Sunday, May 28, 2017

Modern vs. Fantasy - What’s real?


    As most of you know, I spend an enormous amount of time researching the economics of how things should work in a fantasy environment.  Because I love treasure, I spend much of that time on treasures of the past and how things would probably work out.  But sometimes, this doesn’t work.
 
    Case in point - elephant tusks.  Now it may seem contradictory, but I do believe that we should avoid killing elephants or any other endangered animal.  The poaching of elephants and the likely driving of these magnificent creatures into extinction is morally wrong and needs to stop.  But in a fantasy game where no real elephants are harmed, I absolutely use ivory as treasure.
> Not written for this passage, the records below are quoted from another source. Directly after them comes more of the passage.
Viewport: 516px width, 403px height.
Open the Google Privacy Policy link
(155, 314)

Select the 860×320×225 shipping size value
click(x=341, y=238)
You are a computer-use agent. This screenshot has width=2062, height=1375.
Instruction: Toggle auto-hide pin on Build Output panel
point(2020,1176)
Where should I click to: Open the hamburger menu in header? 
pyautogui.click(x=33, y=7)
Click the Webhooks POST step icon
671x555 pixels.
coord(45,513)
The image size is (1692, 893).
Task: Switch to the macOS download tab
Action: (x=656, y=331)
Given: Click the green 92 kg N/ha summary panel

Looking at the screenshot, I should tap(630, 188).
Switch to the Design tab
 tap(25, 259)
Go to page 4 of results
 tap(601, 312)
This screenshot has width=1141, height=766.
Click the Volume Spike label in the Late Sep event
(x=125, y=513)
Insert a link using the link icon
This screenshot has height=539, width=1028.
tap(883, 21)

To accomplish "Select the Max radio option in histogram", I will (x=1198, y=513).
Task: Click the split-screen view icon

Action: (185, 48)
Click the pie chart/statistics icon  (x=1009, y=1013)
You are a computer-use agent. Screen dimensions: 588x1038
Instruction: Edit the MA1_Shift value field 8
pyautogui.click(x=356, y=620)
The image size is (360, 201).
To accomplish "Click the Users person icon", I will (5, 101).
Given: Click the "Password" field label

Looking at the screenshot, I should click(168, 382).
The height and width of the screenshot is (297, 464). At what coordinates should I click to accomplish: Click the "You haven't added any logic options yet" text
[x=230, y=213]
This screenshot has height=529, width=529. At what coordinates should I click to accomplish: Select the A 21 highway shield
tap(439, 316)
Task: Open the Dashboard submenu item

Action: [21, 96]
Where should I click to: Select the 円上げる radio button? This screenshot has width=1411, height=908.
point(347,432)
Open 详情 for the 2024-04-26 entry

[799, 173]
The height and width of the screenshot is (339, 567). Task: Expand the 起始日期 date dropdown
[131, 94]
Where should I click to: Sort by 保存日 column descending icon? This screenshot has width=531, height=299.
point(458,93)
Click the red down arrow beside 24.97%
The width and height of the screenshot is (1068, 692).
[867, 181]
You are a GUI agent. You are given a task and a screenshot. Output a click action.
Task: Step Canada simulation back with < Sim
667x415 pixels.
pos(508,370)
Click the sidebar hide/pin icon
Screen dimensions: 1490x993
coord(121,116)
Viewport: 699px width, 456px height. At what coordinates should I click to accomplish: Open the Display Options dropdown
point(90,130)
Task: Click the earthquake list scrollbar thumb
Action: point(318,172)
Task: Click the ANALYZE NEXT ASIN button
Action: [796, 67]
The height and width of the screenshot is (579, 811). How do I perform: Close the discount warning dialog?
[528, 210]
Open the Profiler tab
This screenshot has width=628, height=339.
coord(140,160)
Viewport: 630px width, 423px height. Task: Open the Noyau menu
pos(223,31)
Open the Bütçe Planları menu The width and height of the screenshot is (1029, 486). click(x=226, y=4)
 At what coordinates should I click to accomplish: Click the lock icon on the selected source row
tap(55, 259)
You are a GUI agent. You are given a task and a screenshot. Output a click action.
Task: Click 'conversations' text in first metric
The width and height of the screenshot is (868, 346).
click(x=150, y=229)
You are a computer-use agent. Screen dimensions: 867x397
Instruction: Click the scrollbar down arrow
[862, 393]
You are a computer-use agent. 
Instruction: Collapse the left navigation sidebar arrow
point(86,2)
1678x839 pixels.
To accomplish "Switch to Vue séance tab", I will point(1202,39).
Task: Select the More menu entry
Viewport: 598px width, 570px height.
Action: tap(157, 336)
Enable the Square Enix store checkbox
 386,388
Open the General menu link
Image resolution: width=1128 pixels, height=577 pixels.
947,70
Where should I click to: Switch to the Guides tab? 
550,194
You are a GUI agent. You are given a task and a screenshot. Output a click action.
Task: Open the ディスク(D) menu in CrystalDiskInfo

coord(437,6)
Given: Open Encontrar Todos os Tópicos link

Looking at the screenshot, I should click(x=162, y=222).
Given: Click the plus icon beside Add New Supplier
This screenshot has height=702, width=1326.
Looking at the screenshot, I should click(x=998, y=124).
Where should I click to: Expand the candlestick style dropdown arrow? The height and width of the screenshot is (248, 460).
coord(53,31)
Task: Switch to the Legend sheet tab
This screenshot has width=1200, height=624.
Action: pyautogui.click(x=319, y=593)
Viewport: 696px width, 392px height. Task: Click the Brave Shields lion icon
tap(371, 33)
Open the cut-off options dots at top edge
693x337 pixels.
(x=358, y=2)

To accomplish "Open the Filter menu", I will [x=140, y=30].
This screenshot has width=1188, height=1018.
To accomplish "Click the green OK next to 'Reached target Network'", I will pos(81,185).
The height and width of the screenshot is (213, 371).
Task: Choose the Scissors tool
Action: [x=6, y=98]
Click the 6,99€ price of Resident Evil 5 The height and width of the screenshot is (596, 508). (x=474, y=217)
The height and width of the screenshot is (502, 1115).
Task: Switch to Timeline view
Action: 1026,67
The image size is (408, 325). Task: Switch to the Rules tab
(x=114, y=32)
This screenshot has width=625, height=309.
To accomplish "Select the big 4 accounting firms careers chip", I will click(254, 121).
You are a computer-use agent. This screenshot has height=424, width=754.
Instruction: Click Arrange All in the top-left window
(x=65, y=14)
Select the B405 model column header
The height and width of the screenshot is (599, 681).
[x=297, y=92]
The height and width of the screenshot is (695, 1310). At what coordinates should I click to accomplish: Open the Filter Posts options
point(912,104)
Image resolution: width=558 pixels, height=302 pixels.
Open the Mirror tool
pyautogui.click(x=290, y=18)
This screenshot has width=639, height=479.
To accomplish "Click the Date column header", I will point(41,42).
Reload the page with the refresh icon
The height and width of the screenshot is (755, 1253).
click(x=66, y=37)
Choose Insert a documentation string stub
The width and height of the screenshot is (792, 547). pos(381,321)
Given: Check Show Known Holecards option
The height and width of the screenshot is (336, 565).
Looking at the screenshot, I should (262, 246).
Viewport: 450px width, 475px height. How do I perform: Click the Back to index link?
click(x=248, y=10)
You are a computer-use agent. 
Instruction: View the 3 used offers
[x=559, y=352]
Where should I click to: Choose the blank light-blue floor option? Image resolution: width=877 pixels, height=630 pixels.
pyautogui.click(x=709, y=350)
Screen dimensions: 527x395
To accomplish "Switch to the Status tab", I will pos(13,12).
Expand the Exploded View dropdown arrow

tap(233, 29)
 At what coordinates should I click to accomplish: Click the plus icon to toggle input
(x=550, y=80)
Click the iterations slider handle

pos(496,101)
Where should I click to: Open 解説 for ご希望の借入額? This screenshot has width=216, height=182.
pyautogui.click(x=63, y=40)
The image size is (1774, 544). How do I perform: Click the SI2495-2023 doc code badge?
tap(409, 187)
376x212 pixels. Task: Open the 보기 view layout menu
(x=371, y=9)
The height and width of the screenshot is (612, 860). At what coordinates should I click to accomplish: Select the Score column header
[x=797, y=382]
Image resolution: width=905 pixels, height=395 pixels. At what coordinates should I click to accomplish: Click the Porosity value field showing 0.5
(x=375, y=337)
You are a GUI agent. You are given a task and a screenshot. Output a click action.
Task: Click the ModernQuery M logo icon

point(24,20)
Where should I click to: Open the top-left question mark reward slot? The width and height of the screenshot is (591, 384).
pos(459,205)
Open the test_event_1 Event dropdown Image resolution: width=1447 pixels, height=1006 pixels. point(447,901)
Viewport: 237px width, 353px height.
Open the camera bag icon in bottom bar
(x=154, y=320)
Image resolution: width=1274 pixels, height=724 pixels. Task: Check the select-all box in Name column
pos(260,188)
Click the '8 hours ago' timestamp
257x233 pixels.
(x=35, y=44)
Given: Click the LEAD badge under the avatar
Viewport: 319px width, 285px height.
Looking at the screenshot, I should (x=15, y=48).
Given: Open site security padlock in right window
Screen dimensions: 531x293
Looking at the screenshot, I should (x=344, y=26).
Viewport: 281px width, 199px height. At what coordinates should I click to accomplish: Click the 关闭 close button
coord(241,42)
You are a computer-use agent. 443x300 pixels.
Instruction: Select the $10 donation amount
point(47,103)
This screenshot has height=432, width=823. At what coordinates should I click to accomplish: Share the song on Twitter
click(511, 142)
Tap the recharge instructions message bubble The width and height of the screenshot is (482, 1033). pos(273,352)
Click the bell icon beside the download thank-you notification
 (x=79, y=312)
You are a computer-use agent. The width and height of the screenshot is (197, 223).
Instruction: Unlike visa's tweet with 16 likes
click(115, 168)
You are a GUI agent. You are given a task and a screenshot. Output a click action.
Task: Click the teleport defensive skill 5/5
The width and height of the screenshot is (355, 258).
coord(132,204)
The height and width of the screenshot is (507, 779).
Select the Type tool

    But here’s the issue.  Elephant experts have noticed that the average elephant’s tusks are half the weight now as they were 100-150 years ago.  Why?  Because the poachers are killing the elephants with the biggest tusks.  Let’s be clear - Poaching an elephant today is a risky job (a criminal job, but ... you know what I mean).  So if they are going to risk shooting an elephant for his tusks, they’re going to get the biggest tusks they can find.  Well, the biggest elephants have the biggest tusks.  If you kill all the big tusked elephants, then what is left in the genetic pool is the elephants with smaller tusks, or even no tusks.

    Is this real?  Yes!  Imagine that beavers were naturally white, but there was a mutant beaver (an anti-albino) that was brown.  If everyone wanted the white beavers and specifically killed them, then the formerly extremely rare brown beavers would begin to increase in population percentage until what had been a rare and unseen thing, became the majority.  That is what is happening with tusk-less elephants.  They aren’t the majority yet, but they are moving up in percentages.

    Why do you care?  Because if you only do a little research, you will be told that an elephant’s tusks weigh 100lbs.  Yeah, today they do, but that is half what they were before we perfected firearms.  You will also see some incredibly higher dollar values for ivory today - but those are black market prices.  What I am saying is that unless you do even more research to get to the bottom of these types of things, you will be misled as to what fantasy era elephant tusks should weigh and what their value in a fantasy “historical” culture would be.

    This is just more of the reasoning behind not trying to equate modern economics with fantasy economics, but it is exactly the type of thing that should matter when you’re figuring out your loot economics.